**** Supplied data

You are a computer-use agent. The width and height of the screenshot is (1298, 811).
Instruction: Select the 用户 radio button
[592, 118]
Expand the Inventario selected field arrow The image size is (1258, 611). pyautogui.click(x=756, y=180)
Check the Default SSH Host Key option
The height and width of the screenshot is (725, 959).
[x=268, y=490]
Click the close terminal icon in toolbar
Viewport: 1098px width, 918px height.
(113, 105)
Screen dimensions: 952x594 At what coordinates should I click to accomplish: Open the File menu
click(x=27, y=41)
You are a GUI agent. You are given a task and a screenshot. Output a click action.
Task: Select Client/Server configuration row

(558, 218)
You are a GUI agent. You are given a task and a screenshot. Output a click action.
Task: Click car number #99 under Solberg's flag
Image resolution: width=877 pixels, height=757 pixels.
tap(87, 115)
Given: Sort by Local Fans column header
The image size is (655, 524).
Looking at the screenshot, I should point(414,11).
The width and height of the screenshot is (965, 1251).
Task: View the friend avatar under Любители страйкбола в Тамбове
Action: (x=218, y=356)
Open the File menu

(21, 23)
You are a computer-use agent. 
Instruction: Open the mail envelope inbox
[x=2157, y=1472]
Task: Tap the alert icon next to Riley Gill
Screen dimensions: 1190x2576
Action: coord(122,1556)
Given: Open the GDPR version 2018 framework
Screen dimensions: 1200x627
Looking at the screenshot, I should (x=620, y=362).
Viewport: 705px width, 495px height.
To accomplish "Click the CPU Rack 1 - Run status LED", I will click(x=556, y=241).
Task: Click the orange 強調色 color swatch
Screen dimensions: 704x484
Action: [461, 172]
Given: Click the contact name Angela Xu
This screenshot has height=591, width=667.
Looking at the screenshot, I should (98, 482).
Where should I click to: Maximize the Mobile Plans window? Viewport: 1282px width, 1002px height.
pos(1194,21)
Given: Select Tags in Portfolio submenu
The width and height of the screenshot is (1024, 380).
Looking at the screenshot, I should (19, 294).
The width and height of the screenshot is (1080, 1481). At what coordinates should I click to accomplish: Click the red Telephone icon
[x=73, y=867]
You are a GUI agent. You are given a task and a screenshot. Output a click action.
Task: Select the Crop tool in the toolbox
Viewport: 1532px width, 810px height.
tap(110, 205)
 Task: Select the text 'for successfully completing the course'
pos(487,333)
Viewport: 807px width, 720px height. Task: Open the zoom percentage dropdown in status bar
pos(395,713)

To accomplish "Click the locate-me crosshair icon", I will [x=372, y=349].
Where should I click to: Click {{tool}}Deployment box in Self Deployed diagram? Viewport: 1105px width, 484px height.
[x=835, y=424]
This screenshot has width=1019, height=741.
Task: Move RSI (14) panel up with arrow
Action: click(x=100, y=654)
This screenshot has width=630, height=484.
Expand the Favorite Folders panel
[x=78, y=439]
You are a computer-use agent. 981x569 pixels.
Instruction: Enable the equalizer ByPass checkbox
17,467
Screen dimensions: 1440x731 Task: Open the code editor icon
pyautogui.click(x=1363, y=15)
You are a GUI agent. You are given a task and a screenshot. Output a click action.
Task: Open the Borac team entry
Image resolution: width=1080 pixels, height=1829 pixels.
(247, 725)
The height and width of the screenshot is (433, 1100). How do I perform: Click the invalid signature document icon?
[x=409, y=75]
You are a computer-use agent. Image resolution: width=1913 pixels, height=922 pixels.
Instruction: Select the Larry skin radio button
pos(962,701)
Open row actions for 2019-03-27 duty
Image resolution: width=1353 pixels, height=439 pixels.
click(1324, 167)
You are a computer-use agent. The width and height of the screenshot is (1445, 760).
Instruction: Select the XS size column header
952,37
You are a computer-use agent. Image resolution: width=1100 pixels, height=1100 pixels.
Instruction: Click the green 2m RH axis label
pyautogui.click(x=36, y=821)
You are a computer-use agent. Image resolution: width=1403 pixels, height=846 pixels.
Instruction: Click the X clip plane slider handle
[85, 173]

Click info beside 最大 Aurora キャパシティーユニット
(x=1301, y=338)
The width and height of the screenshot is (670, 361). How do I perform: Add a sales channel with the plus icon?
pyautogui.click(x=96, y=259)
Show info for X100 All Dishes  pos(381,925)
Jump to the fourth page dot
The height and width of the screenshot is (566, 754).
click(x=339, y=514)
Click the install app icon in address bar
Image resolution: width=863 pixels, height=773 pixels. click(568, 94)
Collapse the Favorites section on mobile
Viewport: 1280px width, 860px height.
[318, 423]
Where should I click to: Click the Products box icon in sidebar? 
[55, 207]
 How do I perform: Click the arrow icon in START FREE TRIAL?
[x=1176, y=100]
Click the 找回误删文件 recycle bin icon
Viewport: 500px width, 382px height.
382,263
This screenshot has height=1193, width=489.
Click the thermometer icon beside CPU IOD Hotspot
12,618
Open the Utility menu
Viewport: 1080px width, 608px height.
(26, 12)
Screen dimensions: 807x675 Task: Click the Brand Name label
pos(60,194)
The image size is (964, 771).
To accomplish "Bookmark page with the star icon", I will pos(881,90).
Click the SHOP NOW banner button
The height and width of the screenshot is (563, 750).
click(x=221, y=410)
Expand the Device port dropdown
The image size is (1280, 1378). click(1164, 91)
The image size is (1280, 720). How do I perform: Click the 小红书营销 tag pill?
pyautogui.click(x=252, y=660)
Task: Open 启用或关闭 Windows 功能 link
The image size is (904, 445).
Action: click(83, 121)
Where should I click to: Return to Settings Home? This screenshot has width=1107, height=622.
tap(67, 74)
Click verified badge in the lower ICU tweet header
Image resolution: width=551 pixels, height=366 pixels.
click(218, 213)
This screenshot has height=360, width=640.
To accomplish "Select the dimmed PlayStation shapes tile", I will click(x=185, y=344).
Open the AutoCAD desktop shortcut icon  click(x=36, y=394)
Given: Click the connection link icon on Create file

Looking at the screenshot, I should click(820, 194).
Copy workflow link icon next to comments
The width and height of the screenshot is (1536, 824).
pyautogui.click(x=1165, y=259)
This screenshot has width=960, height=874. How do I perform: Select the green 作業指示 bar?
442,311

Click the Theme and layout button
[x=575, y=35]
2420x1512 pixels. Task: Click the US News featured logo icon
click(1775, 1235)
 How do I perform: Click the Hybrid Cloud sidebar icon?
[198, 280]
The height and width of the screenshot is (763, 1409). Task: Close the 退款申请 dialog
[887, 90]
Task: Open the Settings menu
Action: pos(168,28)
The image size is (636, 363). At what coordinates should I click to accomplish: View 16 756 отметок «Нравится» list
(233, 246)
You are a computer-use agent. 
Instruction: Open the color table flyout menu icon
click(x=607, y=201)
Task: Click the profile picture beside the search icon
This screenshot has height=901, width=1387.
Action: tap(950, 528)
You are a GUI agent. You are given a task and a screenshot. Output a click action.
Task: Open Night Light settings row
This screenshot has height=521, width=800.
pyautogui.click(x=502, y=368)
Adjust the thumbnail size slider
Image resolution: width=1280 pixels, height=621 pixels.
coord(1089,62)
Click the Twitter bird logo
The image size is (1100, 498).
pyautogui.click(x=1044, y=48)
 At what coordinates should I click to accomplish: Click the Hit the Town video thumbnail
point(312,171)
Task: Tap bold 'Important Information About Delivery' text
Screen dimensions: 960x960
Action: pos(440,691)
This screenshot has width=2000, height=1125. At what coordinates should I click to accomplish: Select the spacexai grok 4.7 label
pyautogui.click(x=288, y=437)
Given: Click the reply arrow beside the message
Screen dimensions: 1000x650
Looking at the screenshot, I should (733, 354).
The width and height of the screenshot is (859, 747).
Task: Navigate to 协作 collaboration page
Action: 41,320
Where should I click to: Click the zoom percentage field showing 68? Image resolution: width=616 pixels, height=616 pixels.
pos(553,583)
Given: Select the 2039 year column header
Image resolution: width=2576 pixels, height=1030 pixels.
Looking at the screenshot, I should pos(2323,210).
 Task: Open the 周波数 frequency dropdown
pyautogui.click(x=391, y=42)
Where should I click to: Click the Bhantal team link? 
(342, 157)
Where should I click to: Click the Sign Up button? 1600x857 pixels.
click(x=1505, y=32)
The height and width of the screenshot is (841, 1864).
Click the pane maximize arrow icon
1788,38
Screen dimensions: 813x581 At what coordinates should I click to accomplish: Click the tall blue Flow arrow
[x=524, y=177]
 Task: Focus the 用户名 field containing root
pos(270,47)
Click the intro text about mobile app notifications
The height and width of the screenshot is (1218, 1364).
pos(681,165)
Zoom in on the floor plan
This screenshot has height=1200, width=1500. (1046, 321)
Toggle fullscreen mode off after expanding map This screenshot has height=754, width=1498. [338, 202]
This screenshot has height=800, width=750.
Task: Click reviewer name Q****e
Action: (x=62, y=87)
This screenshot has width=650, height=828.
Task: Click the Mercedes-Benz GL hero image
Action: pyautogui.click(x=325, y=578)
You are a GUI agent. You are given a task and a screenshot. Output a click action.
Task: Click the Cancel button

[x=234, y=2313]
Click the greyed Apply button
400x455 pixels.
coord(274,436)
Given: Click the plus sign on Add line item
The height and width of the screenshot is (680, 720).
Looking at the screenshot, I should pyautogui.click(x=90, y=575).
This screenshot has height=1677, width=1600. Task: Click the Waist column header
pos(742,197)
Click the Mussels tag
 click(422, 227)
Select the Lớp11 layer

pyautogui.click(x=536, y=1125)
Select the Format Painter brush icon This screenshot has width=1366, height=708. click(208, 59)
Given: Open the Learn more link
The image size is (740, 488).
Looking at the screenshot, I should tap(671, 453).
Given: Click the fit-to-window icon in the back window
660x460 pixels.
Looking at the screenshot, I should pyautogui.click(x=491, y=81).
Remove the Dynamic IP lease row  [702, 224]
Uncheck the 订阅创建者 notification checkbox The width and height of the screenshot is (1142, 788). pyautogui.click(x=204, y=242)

********

(What to produce): What is the number of lines in the records above that include the word "computer"? Reply with that number and nothing more.

(Response to the exercise): 8